═════ Dataset excerpts

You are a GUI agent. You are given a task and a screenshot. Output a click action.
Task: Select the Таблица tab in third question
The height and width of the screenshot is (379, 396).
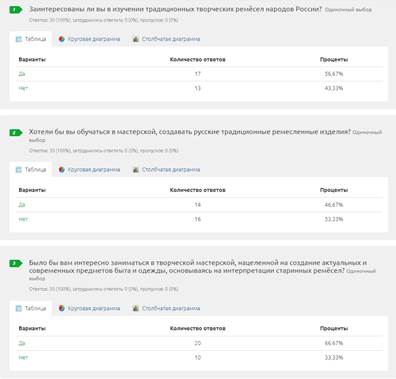click(31, 308)
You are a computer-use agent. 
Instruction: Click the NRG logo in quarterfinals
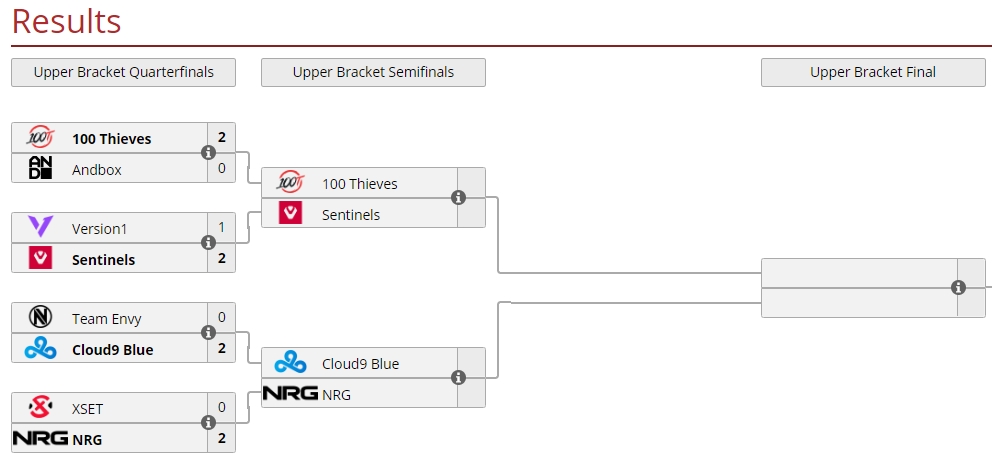(x=40, y=438)
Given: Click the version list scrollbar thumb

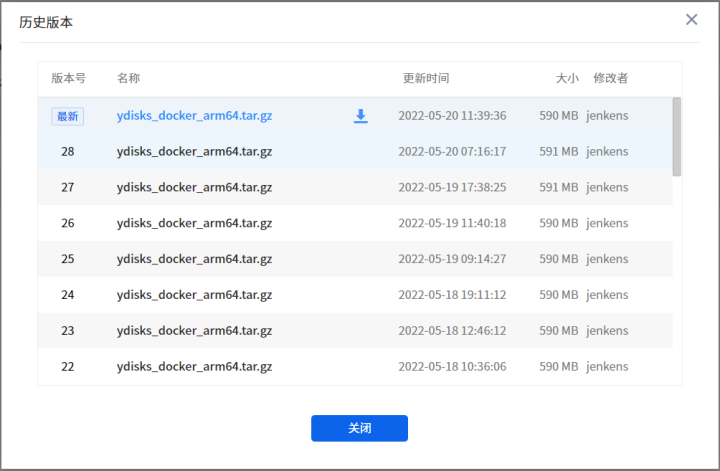Looking at the screenshot, I should coord(677,136).
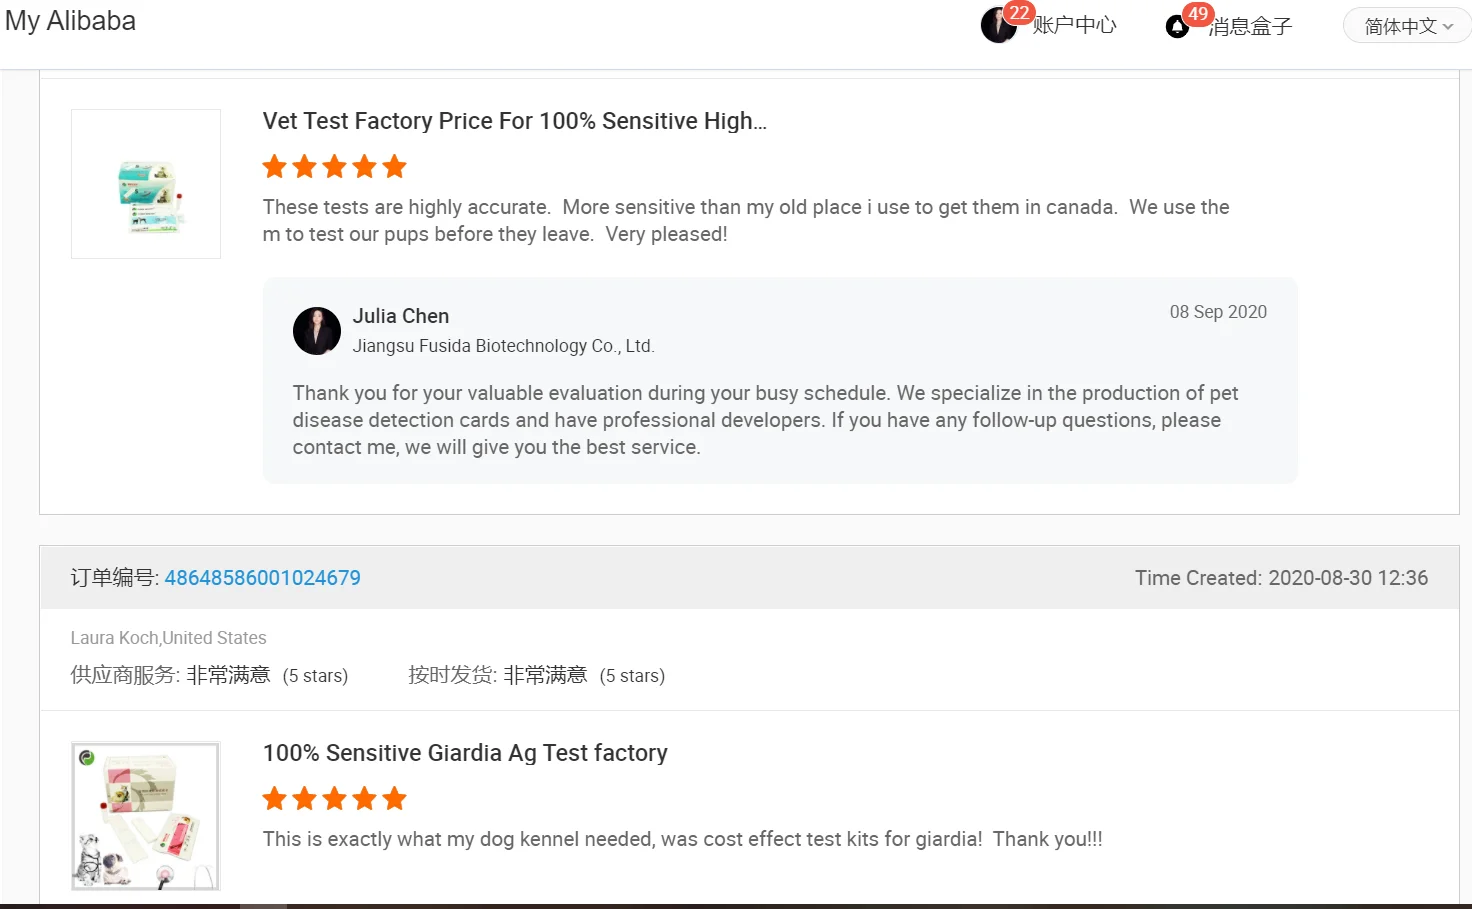Click the star rating under Giardia Ag Test

point(334,799)
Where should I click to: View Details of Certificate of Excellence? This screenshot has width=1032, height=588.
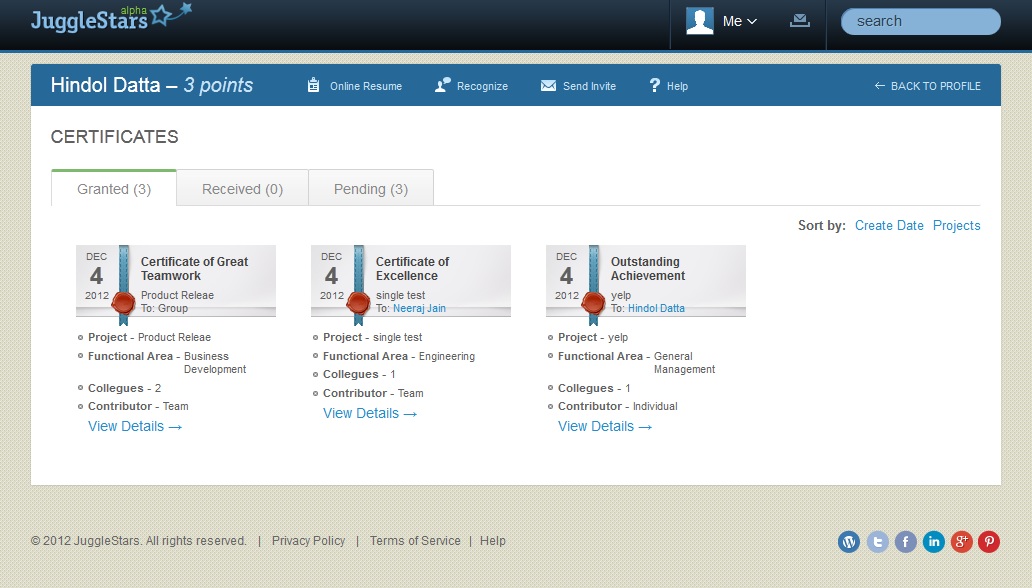pyautogui.click(x=370, y=414)
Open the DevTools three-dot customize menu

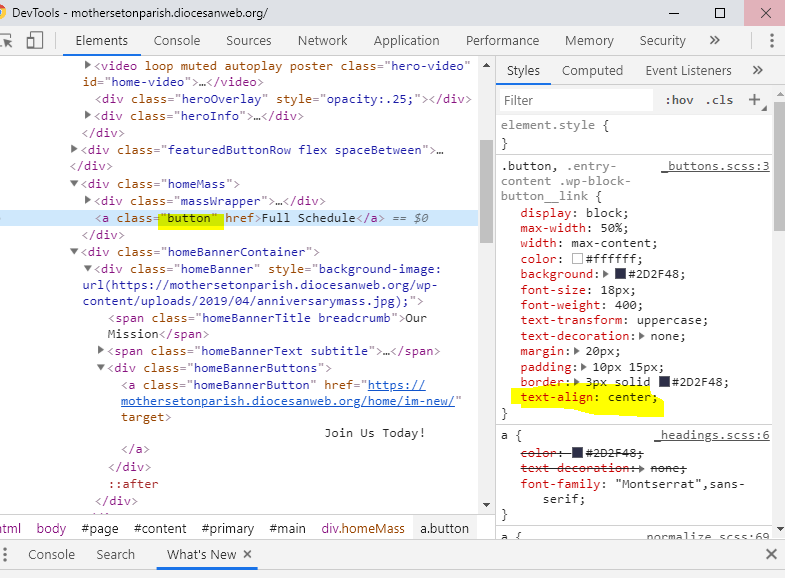772,41

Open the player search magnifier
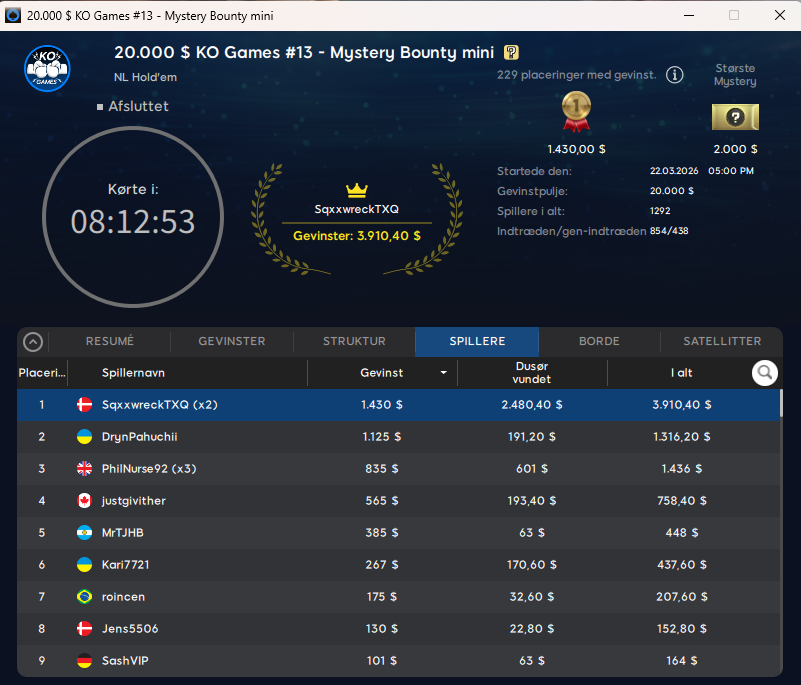(765, 373)
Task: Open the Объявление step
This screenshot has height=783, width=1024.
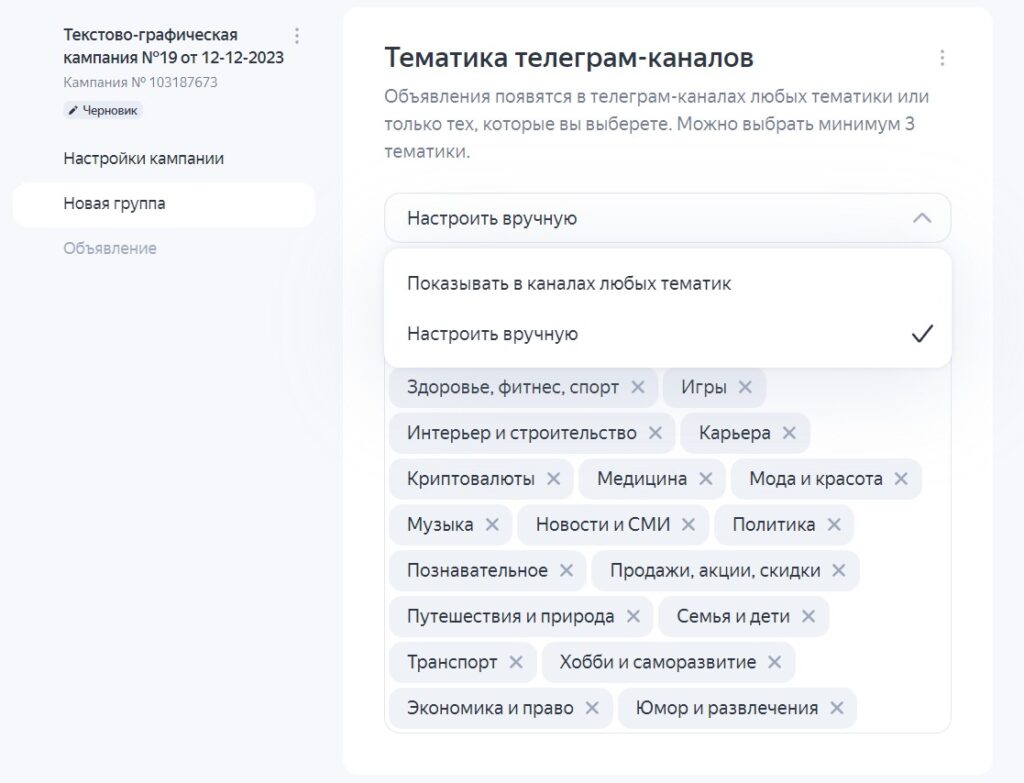Action: pos(110,248)
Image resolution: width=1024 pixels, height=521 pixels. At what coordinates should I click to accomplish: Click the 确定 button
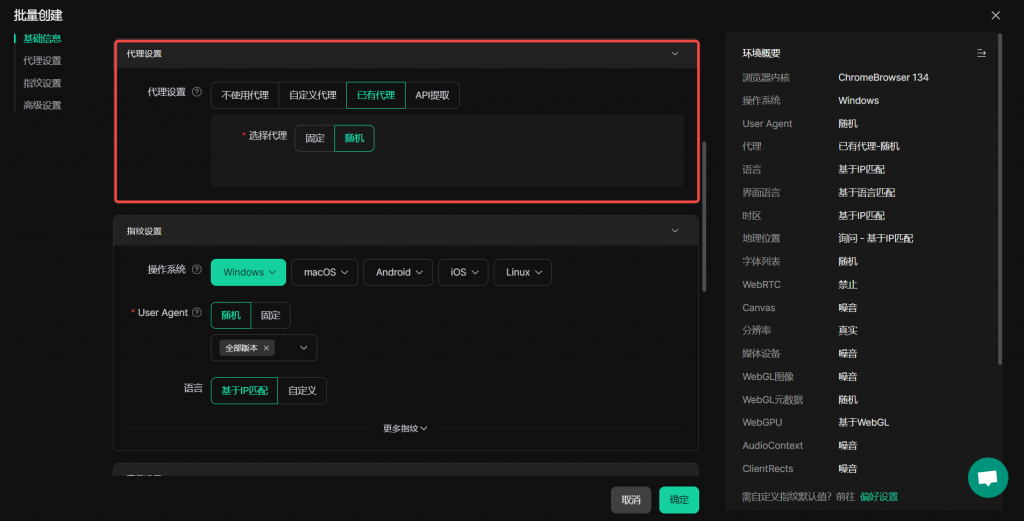coord(679,500)
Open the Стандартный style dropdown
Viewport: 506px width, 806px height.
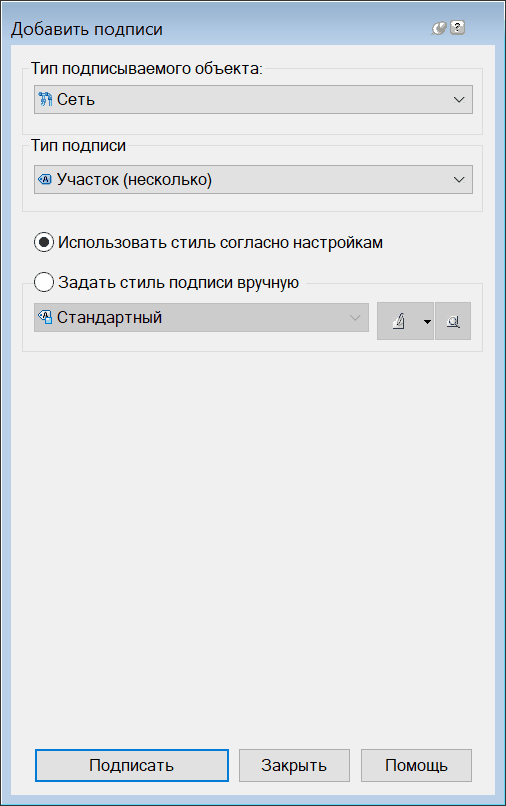coord(201,317)
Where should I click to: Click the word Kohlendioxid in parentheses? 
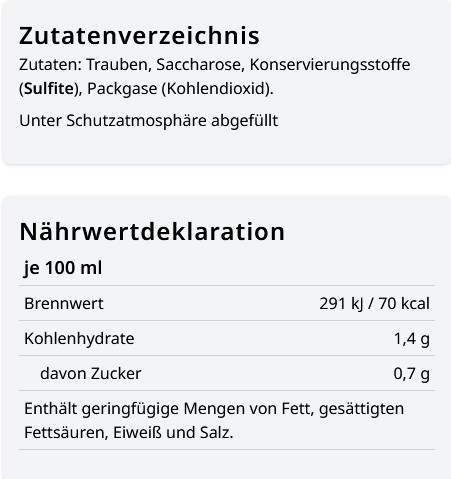tap(216, 89)
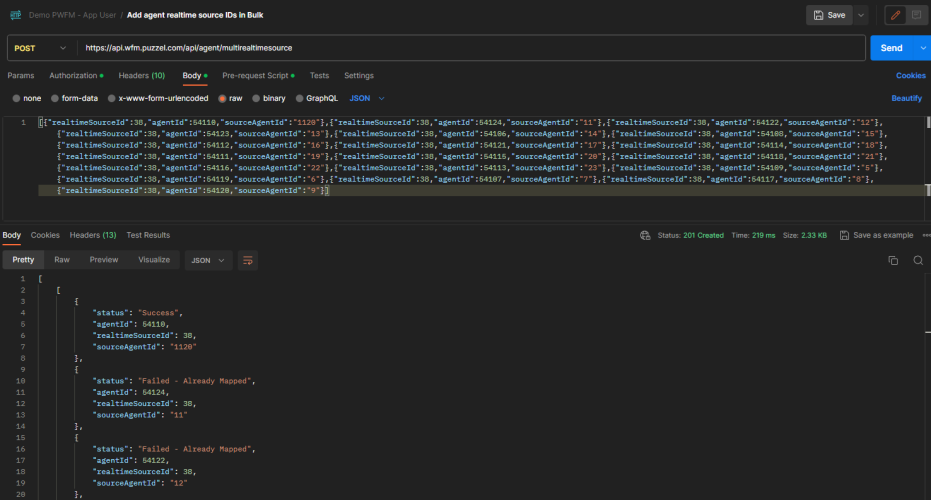Click the wrap lines icon in response
The width and height of the screenshot is (931, 500).
tap(247, 260)
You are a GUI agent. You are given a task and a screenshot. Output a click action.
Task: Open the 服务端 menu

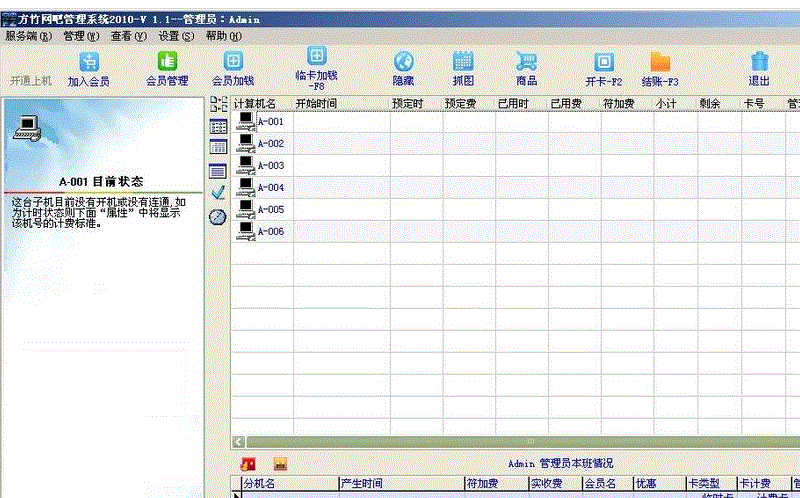27,35
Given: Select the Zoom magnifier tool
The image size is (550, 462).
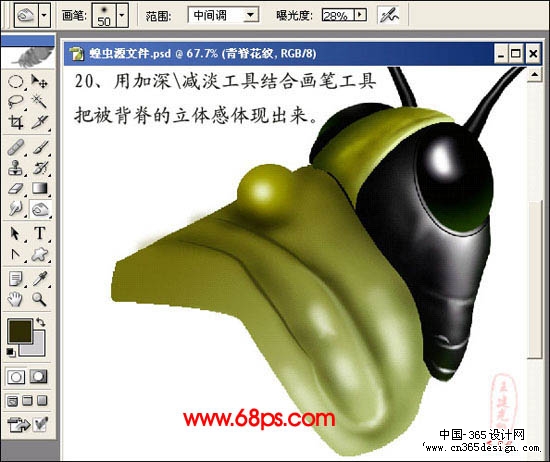Looking at the screenshot, I should 39,299.
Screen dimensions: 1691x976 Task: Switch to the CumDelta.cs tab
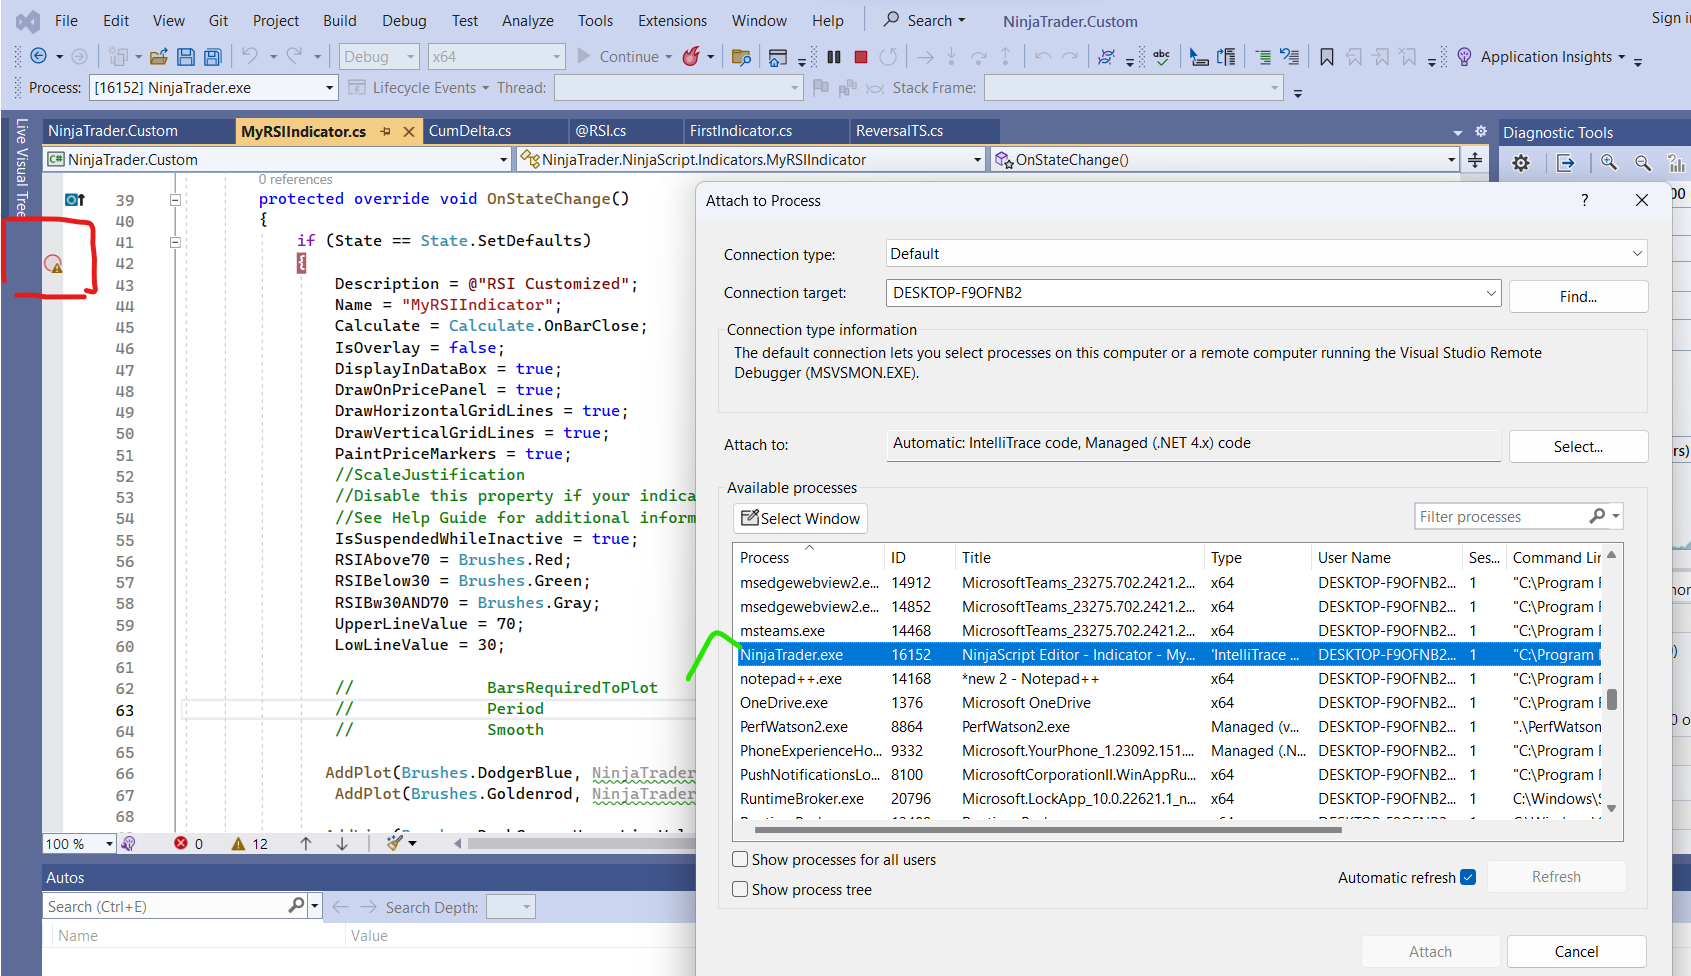click(470, 131)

══════════

Reproduce every item above word for word, leaving out the pictures.

You are a GUI agent. You are given a task and a screenshot. Output a click action.
Task: Select the Таблица tab in third question
The height and width of the screenshot is (379, 396).
click(31, 308)
You are a computer-use agent. 
Instruction: Click the NRG logo in quarterfinals
(x=40, y=438)
Given: Click the version list scrollbar thumb

Looking at the screenshot, I should coord(677,136).
Click the star rating under Giardia Ag Test

point(334,799)
Where should I click to: View Details of Certificate of Excellence? This screenshot has width=1032, height=588.
pyautogui.click(x=370, y=414)
Open the DevTools three-dot customize menu

772,41

Open the player search magnifier
(765, 373)
Task: Open the Объявление step
This screenshot has height=783, width=1024.
Action: pos(110,248)
Image resolution: width=1024 pixels, height=521 pixels. At what coordinates should I click to accomplish: Click the 确定 button
coord(679,500)
Open the Стандартный style dropdown
Viewport: 506px width, 806px height.
coord(201,317)
Where should I click to: Click the word Kohlendioxid in parentheses? 
tap(216, 89)
Click the wrap lines icon in response
The width and height of the screenshot is (931, 500).
tap(247, 260)
You are a GUI agent. You are given a task and a screenshot. Output a click action.
Task: Open the 服务端 menu

27,35
Given: Select the Zoom magnifier tool
The image size is (550, 462).
Looking at the screenshot, I should 39,299.
Screen dimensions: 1691x976 Task: Switch to the CumDelta.cs tab
click(470, 131)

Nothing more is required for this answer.